La bataille de Solférino

de Justine Triet - Film régional

de Justine Triet / France – 2013 – 1h34 – couleur
avec Laetitia Dosch, Vincent Macaigne, Arthur Harari, Virgil Vernier


S’il fallait résumer le scénario de La bataille de Solférino en une phrase, nous pourrions écrire qu’il s’agit d’une longue scène de ménage d’une journée. Mais ce serait peu dire du film, cette trame simple étant d’abord le prétexte à une expérience cinématographique. Cela devient plus intéressant si l’on précise que la journée en question est le 6 mai 2012, jour de l’élection de François Hollande à la présidence de la République. Ce qui intéresse Justine Triet est moins la dimension politique de cet événement que l’effervescence qu’il génère dans Paris, et en particulier dans cette rue de Solférino (siège du parti socialiste) où se déroule la partie centrale du film. L’enjeu était de tourner le jour même pour frotter la fiction à cette réalité et mêler les personnages à la foule. Jouer ainsi sur la rencontre du documentaire et de la fiction n’est pas une idée nouvelle, mais ce procédé créé à chaque fois une vérité particulière, aussi unique que l’événement filmé. L’émotion naît de la certitude que ce que nous voyons sur l’écran n’est pas fabriqué de toutes pièces mais s’est coulé dans une réalité plus vaste, et que cela ne pouvait avoir lieu qu’une seule fois. Un film, quel qu’il soit, est modelé par les circonstances dans lesquelles il a été tourné, et ce sentiment n’est jamais aussi fort que lorsque le réalisateur, les acteurs et les techniciens sont plongés dans une réalité à laquelle ils doivent s’adapter, jusqu’à interagir avec elle. Ainsi, les moments les plus justes de La bataille de Solférino sont ceux où le tournage semble littéralement bousculé par la foule.

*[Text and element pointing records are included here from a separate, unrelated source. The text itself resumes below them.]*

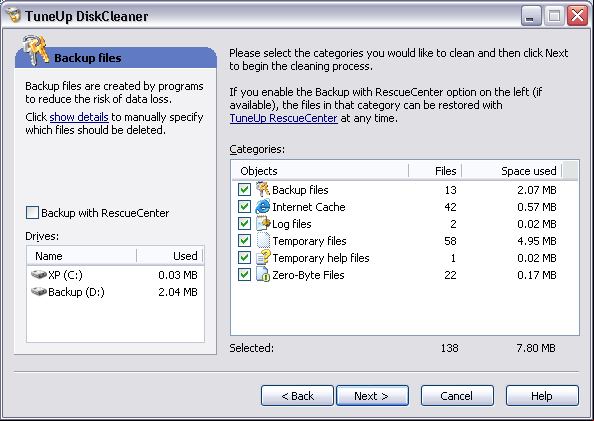Proceed with the Next button
This screenshot has height=421, width=594.
coord(372,396)
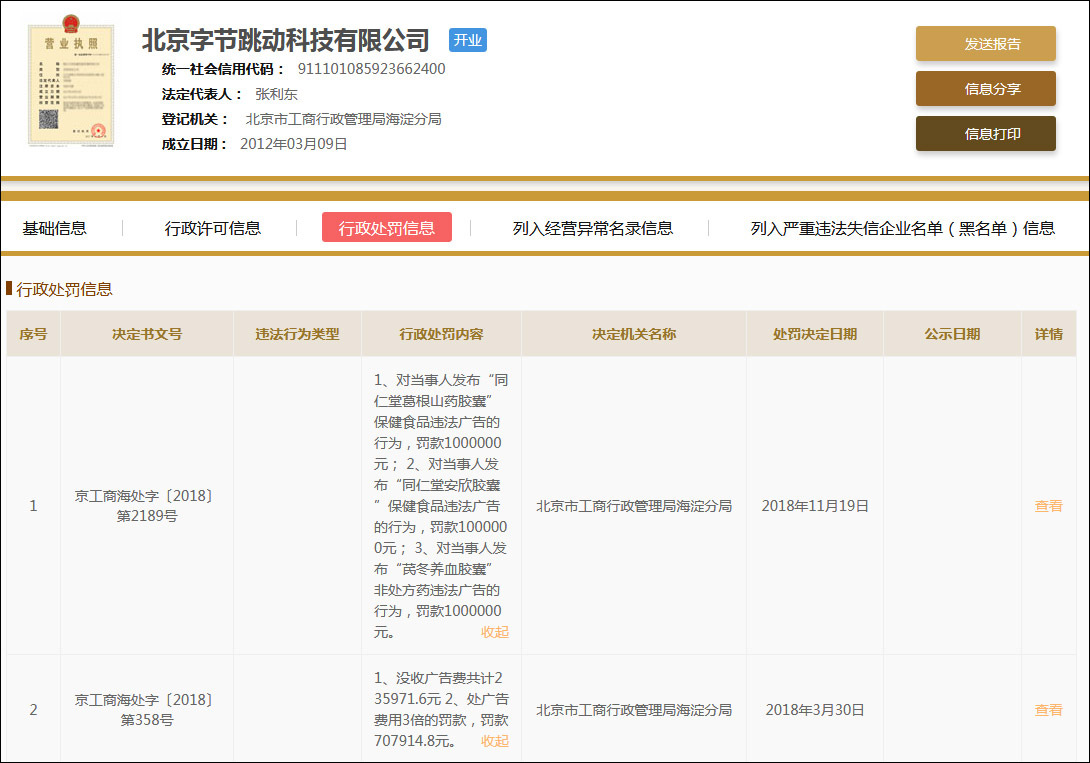
Task: Click the 信息打印 button
Action: [985, 133]
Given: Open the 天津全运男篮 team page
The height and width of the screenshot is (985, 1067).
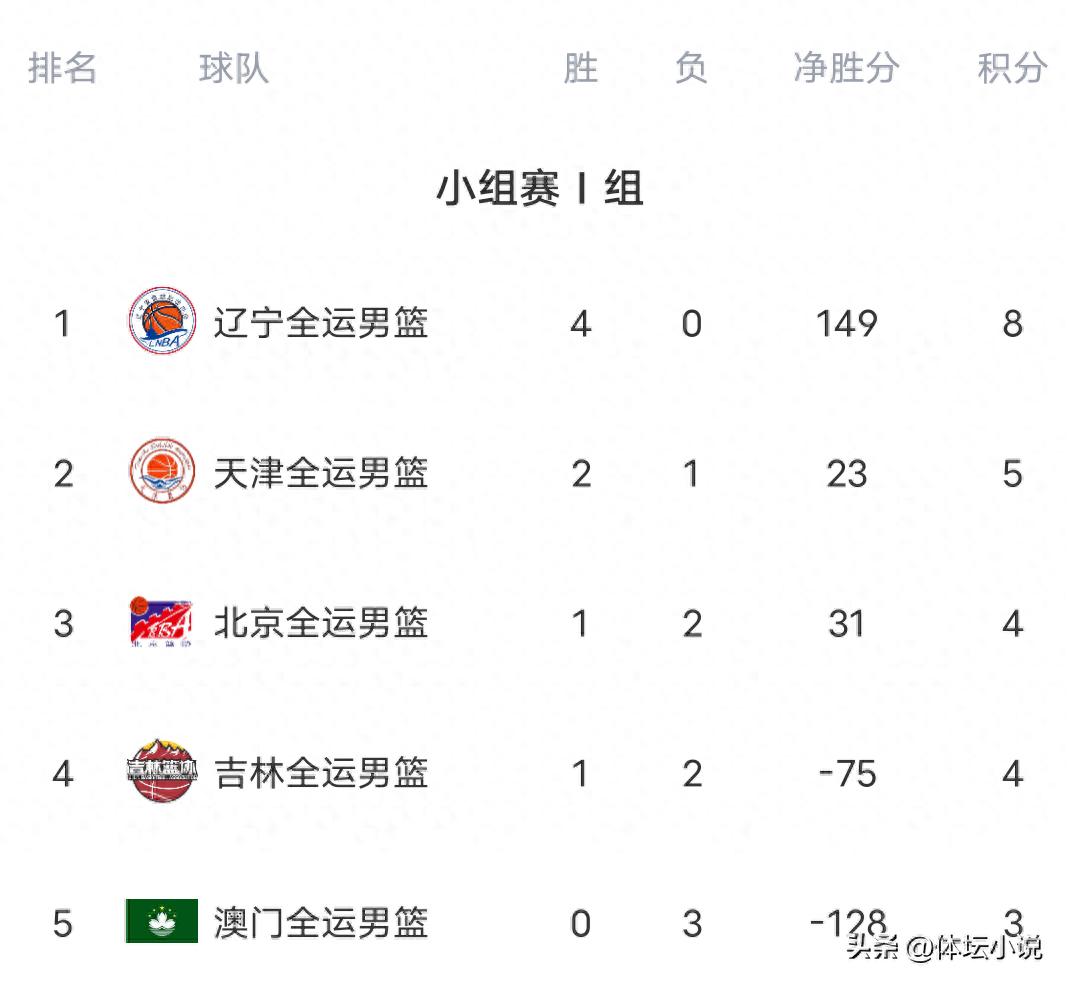Looking at the screenshot, I should [x=321, y=473].
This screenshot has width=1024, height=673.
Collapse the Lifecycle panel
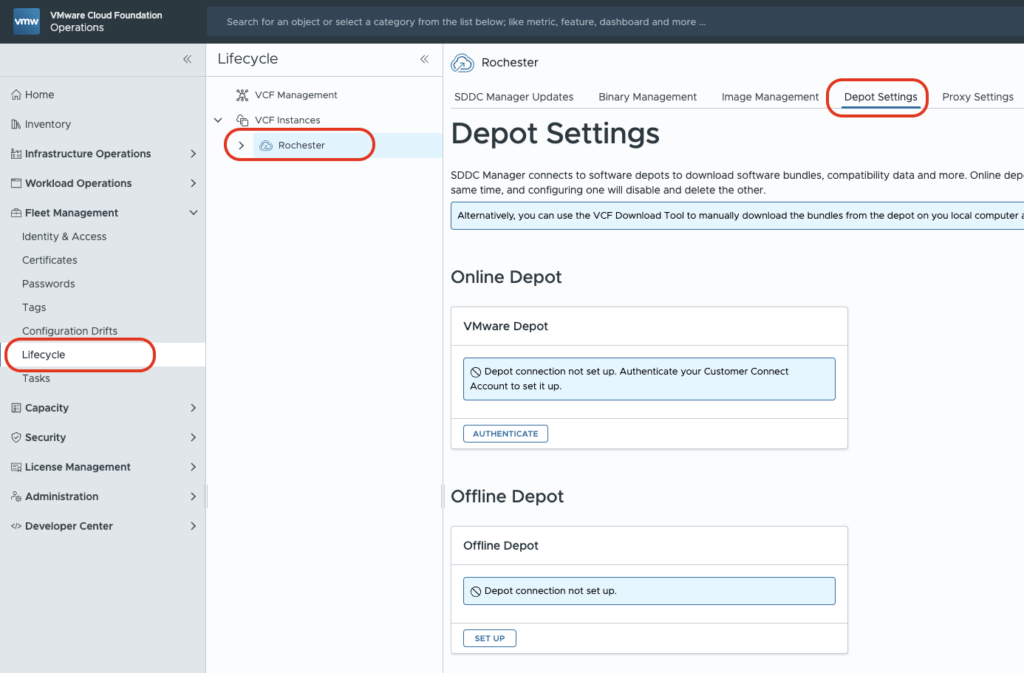(x=424, y=60)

« Tout l’enjeu du film est qu’on ait la sensation exacte d’aller-retour entre l’histoire intime et ce qu’il se passe dans cette journée », explique Justine Triet. Et cela se traduit par une constante confusion entre la sphère privée et la sphère publique. Dans la première partie, l’appartement de Laetitia (Laetitia Dosch) semble un lieu de passage plus que d’habitation. Tout le monde le traverse, y compris celui auquel on interdit l’entrée. Dans la seconde partie, la rue devient le lieu où se prolonge la scène de ménage, où l’on joue devant des inconnus ce qui reste habituellement dans la sphère privée. Dans la troisième partie, la tempête se calme et le film se resserre sur l’intime, mais des allers-retours entre la rue et l’appartement maintiennent ce sentiment que les deux espaces se prolongent. Le caractère et le métier des deux personnages principaux participent à ce mélange de l’intime et du public : Vincent (Vincent Macaigne) est théâtral dans sa façon de vouloir sans cesse s’expliquer à voix haute et en prenant toujours les autres à témoin ; Laetitia est journaliste de télévision, elle doit donc être à la fois un témoin de la réalité et jouer un rôle devant la caméra. Le jeu entre le documentaire et la fiction est également plus complexe et ambigu qu’il n’y paraît. En effet, l’événement que nous montre la partie documentaire (la foule qui attend les résultats de l’élection) n’a-t-il pas comme principale raison d’être la présence des caméras de télévision ? La cinéaste va même jusqu’à réaliser un micro-trottoir en mêlant faux et vrais témoins. D’un autre côté, les personnages de fiction sont directement inspirés par les acteurs et ceux-ci donnent beaucoup d’eux-mêmes, au point que l’on peut se demander s’ils ne sont finalement pas plus vrais et sincères que la foule qui participe au jeu médiatique.

Qu’il enthousiasme ou dérange (le film provoqua à sa sortie des réactions passionnées), La bataille de Solférino a donc le mérite de soulever des questions tout à fait contemporaines sur les frontières de plus en plus floues entre le privé et le public, et entre le cinéma et la télévision.